*WHAT IS REQUIRED*. Return all lines in the material below that contain "computer".

-- -- --

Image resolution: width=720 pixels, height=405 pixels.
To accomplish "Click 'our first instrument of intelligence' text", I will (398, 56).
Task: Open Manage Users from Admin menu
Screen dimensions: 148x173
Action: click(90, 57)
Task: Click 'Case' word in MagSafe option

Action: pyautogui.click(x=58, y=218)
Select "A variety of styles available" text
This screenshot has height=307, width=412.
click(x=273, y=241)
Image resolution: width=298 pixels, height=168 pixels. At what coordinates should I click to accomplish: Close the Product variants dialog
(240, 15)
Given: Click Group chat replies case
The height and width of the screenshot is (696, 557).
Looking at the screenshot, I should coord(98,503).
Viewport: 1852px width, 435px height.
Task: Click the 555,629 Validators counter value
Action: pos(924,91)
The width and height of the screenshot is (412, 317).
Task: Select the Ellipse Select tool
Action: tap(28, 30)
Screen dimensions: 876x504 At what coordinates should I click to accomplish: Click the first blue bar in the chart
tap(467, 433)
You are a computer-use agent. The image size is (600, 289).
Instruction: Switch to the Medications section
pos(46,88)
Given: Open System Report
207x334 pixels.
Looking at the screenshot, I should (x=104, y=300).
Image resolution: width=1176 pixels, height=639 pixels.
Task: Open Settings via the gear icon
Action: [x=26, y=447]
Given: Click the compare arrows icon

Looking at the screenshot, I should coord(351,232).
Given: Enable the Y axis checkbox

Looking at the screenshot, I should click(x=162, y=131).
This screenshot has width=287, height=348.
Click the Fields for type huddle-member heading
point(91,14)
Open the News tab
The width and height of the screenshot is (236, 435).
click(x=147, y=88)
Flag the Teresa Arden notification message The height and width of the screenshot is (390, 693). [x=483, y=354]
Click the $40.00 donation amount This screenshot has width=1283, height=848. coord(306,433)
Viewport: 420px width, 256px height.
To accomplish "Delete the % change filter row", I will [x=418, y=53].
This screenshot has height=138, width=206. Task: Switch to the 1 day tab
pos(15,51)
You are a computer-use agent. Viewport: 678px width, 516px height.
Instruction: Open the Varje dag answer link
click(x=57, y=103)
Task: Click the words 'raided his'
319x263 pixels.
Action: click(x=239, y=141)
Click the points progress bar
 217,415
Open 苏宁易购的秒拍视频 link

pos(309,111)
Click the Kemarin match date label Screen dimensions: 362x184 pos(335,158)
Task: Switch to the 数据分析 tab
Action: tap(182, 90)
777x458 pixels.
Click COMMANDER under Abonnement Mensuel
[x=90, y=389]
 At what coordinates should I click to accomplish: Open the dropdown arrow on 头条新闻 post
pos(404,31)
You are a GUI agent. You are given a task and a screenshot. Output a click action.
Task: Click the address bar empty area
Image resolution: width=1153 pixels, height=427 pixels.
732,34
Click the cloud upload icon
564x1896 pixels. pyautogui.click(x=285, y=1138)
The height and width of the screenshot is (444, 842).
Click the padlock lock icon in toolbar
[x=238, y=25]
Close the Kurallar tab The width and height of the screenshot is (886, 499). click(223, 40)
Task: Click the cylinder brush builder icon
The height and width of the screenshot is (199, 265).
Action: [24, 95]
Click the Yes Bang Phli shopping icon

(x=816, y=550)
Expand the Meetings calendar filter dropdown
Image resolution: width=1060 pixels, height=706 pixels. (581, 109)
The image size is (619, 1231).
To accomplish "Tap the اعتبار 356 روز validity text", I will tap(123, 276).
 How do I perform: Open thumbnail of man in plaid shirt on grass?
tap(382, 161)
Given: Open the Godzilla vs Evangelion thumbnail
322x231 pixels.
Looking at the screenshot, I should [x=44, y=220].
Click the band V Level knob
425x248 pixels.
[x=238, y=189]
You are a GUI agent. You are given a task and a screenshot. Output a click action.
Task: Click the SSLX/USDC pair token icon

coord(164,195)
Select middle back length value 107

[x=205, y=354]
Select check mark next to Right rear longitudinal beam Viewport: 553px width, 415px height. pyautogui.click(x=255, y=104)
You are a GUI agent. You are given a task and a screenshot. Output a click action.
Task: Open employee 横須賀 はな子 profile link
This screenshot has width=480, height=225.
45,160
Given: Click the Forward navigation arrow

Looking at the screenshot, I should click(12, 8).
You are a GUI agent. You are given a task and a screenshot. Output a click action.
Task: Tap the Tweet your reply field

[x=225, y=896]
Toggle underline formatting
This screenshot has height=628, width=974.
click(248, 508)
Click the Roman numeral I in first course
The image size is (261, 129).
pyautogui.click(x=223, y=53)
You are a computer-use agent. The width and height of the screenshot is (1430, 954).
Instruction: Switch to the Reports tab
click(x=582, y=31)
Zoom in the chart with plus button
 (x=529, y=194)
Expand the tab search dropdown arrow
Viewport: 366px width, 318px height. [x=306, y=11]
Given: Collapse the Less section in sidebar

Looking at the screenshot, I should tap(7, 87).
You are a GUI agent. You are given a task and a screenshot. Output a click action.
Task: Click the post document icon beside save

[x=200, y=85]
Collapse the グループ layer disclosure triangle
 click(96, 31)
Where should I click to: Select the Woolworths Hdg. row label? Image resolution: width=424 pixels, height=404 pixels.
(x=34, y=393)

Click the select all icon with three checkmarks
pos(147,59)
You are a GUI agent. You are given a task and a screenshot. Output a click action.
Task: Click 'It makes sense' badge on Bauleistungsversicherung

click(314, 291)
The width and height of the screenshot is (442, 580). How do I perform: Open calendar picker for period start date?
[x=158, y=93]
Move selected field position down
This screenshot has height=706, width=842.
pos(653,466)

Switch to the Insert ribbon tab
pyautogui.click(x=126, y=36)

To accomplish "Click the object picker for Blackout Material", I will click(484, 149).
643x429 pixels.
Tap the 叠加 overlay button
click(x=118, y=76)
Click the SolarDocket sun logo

-- -- --

*WRITTEN RESPONSE*.
You are a computer-use agent. The image size is (600, 289).
You are a computer-use agent. Viewport: 678px width, 516px height.
You are a computer-use agent. The width and height of the screenshot is (1430, 954).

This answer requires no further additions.